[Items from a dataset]
########################################

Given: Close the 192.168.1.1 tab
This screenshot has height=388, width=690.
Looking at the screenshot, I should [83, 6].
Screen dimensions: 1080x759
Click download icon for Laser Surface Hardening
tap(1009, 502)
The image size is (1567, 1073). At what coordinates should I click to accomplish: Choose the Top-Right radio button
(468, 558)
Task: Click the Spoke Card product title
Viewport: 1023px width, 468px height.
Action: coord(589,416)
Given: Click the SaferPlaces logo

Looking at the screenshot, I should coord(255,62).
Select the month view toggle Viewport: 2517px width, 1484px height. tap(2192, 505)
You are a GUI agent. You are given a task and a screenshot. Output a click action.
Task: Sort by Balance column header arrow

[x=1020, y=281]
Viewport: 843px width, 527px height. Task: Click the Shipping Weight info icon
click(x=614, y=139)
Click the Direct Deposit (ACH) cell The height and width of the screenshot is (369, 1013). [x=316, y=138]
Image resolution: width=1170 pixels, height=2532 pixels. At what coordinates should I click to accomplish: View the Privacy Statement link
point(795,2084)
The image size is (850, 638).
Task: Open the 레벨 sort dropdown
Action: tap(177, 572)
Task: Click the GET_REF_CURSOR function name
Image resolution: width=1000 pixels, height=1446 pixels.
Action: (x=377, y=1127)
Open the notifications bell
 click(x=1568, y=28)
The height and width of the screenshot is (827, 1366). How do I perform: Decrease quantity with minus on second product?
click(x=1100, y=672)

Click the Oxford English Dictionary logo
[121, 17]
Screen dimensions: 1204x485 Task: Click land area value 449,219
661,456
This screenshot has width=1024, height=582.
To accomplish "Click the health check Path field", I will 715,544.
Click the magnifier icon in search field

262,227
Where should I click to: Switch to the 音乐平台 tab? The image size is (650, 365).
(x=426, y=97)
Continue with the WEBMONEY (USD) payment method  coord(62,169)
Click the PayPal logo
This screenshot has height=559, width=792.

########################################

Task:
Locate every line in the records above that contains the word "field", and copy each of those lines in full.

Written response:
To accomplish "Click the health check Path field", I will 715,544.
Click the magnifier icon in search field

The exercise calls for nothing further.